![]() |
Gatot Rudiyono |
KEBERADAAN pabrik pakan ikan berbahan baku magot di Kalbar dapat mengantisipasi kekurangan pasokan komoditas tersebut. Kepala Dinas Kelautan dan Perikanan Provinsi Kalbar, Gatot Rudiyono menuturkan selama ini petani atau pembudidaya juga mengeluhkan tingginya harga pakan.
“Kebutuhan pakan saat ini berasal dari Jawa. Produsennya di sana, sehingga petani sering kesulitan pasokan. Harganya juga Rp15 ribu perkilogram,” ungkap Gatot, Rabu (9/10).
Gatot menjelaskan magot diperoleh dari telur lalat hutan dengan media lumpur dan ampas sawit, kemudian diolah menjadi minyak.
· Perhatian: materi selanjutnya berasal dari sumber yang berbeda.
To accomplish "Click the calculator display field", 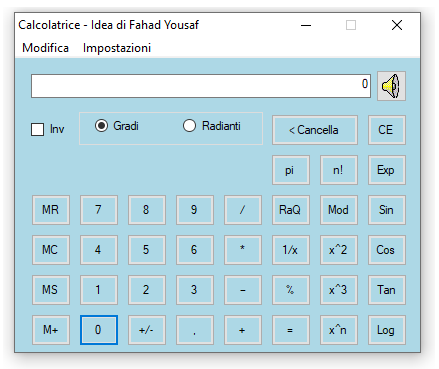I will click(x=201, y=86).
Dengan menggunakan magot, harga pakan menjadi Rp5 ribu perkilogram. Penurunan harga pakan ini berdampak pada harga jual ikan yang juga menjadi lebih murah. Daya beli masyarakat pun meningkat,” kata Gatot.
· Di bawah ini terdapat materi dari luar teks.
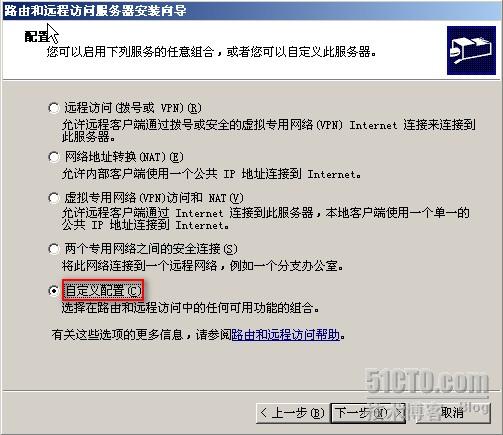Click the server wizard icon in header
Menurut Gatot, pakan ikan berbahan baku magot tersebut juga sesuai dengan program Kementerian Kelautan, yakni memanfaatkan limbah menjadi bernilai untuk masyarakat. “Ini yang pertama di Indonesia dan berhasil karena kerjasama penghasil limbah dengan kita,” ungkapnya.
Gatot berharap program ini dapat disebarluaskan. Saat ini pabrik pakan tersebut baru mampu memproduksi 2,5 ton berbulan atau 50 ton pertahun, sedagkan kebutuhan pakan di Kalbar mencapai 900 ribu ton pertahun. Walaupun masih kurang, lanjut Gatot, pihaknya masih terus mencoba meningkatkannya. Ditargetkan pada tahun depan produksi dapat meningkat.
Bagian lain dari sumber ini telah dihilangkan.